Purpose: To explore the pathobiology of pericytes in ocular diseases such as diabetic retinopathy, in which pericyte loss is a hallmark. Pericytes are abluminally associated with the capillary endothelium and contribute to vessel formation, stabilization, and maturation. To examine the role of PDGF in these functions, we inhibited the PDGF pathway in a mouse model of corneal neovascularization (CoNV).

Methods: CoNV was induced in anesthetized C57BL/6 mice by mechanical abrasion of corneas. Animals were treated every other day, with control antibodies or with PDGFRβ and VEGF neutralizing antibodies administered IP. To quantify pericytes and neovascularization (NV), corneal flat mounts were stained with α-NG2 and α-PECAM1 antibodies, to detect pericytes and endothelial cells respectively, and imaged by fluorescence microscopy. Pixel area was measured using a program written in MatLab, and pericyte coverage (%) was calculated as NG2-labeled pixels/PECAM1-labeled pixels*100. NV area was measured using AxioVision software. Vessel morphology was assessed using AngioTool.

Results: In unabraded mice, pericytes were associated only with perilimbal vessels as there were no corneal vessels. In the new vessels observed in the abraded mice there was an increase in pericyte area (6.2-fold), vessel area (3.6-fold), and pericyte coverage (1.6-fold) relative to normal limbal vessels in unabraded controls. Neutralization of PDGFRβ dramatically reduced pericyte coverage but had no effect on vessel area or morphology. α-VEGF treatment resulted in reduced vessel area and altered vessel morphology. Neutralizing both PDGFRβ and VEGF did not elicit any additional effects on pericyte area, vessel area or morphology compared to neutralizing VEGF alone.
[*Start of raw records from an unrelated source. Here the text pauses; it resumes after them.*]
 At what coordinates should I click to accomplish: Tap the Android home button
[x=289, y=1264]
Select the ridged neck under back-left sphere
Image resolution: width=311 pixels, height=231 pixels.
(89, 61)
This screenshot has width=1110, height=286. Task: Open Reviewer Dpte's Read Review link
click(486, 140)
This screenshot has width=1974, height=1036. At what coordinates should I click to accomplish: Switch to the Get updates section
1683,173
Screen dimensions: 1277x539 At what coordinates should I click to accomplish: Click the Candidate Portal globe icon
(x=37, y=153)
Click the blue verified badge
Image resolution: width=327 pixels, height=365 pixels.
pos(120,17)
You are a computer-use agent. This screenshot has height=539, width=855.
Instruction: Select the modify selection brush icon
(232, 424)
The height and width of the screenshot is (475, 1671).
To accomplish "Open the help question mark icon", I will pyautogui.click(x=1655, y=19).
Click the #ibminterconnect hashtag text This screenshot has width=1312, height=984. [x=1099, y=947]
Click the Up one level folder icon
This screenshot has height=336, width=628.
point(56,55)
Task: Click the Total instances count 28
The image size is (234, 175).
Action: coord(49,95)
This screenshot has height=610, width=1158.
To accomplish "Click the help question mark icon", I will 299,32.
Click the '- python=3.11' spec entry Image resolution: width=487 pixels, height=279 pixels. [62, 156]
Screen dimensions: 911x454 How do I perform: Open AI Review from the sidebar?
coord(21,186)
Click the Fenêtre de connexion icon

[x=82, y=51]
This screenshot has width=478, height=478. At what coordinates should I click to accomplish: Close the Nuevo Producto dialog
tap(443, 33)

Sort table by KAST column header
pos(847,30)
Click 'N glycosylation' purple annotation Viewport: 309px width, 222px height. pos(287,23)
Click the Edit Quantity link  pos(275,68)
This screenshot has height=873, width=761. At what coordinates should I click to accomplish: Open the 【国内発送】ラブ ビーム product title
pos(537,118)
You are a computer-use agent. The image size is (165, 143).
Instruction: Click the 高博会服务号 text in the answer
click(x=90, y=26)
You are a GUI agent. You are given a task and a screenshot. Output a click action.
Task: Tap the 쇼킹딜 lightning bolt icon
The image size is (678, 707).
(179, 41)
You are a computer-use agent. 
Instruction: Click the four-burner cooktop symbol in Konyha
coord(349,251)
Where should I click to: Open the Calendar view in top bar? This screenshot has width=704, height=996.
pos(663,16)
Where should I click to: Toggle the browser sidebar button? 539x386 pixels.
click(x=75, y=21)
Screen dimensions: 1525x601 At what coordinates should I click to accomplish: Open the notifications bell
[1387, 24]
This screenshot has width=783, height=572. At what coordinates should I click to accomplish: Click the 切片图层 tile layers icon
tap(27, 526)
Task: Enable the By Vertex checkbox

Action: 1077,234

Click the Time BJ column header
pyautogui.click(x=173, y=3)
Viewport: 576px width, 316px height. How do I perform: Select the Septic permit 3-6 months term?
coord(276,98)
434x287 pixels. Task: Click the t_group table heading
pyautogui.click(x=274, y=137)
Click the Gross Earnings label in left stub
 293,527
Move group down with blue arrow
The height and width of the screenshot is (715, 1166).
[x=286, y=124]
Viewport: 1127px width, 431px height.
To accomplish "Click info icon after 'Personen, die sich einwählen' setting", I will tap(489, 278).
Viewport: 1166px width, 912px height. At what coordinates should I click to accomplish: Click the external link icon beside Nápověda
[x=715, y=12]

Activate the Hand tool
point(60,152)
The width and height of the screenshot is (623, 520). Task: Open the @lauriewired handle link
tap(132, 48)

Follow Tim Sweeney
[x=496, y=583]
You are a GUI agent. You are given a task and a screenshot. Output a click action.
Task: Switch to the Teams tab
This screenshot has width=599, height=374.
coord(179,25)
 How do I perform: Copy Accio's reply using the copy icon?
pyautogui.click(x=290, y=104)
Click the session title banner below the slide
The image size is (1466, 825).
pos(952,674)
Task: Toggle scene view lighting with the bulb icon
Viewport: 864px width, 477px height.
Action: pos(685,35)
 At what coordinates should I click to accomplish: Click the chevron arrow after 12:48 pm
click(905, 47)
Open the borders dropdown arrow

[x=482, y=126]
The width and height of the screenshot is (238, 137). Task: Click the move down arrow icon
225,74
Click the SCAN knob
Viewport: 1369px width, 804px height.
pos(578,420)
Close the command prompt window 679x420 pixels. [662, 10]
Conclusions: Corneal abrasion resulted in NV which could be inhibited with an antibody against VEGF. The new vessels were accompanied by an increase in pericyte area and coverage, which represents recruitment of new pericytes and can be blocked with systemic α-PDGFRβ treatment. This model allows visualization of both existing and newly recruited pericytes and appears to be a suitable model for studying pericytes.